IT major HCL Technologies beat Street expectations to report a 7.1 percent YoY rise in its net profit for the September FY22 quarter (Q2FY22) at ₹3,489 crore. On a sequential basis, its profit rose 6.3 percent. Meanwhile, the firm's revenue jumped 19.5 percent YoY to ₹24,686 crore. On a sequential basis, this rise was 5.2 percent.
Both the revenue and profit were above analysts’ estimates. Further, the board of directors also approved a dividend of ₹10 per share.
In constant currency terms, HCL Technologies’ revenue in the second quarter rose 16 percent YoY and 3.8 percent QoQ.
Unexpectedly, the company also raised its revenue growth guidance for FY23. HCL Tech now sees 13.5-14.5 percent growth in revenue in constant currency, against 12-14 percent projected earlier.
However, the company cut the upper end of its EBIT margin guidance for FY23. It now sees margins in the 18-19 percent range against 18-20 percent earlier.
Stock Price Trend
Post the strong September quarter results, the stock surged nearly 4 percent in an otherwise weak market. It rose as much as 3.7 percent to hit its intra-day high of ₹987.75.
However, it has not been a good year for IT stocks. HCL Tech has lost nearly 25 percent in the last 1 year as well as in 2022 YTD. While it has gained around 5 percent in October so far, the stock has been giving negative returns consecutively since April to September 2022, down 20 percent in this period.
The brokerage retained a buy call on the IT major post its Q2 results and increased its target price to ₹1,070, implying a potential upside of 12.4 percent.

▶ **INFORMATION SUPPLIED**:
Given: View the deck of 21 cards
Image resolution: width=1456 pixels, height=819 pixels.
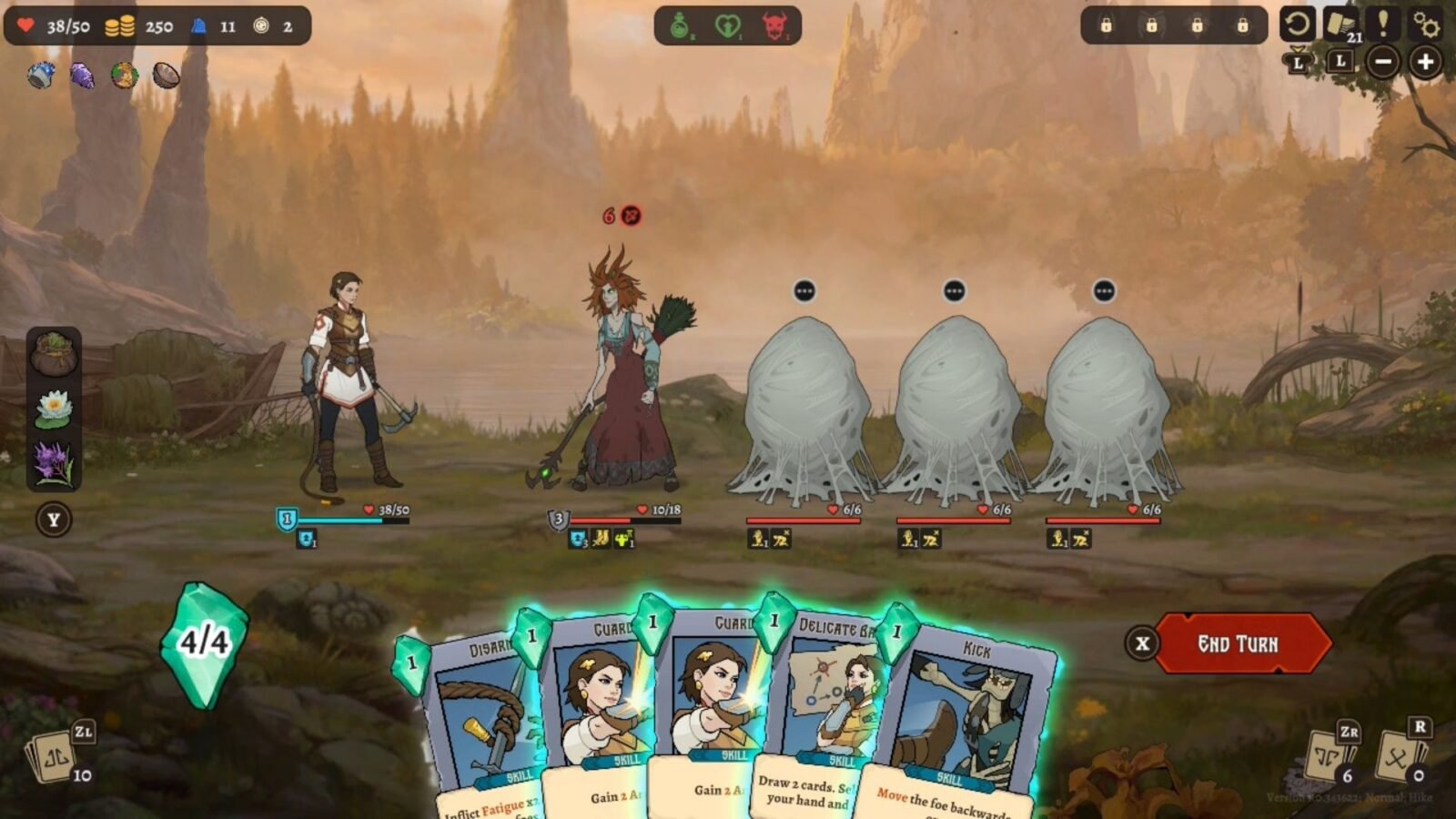Looking at the screenshot, I should click(1341, 25).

▶ **WHAT NEEDS TO BE DONE**:
Answer the following questions using the HCL Technologies earnings report above.
1. What dividend per share did the board of directors approve?
2. What EBIT margin range does the company now expect?
3. What intra-day high did the stock reach after the results?

▶ **THE COMPLETED TASK**:
1. ₹10 per share.
2. 18-19 percent.
3. ₹987.75.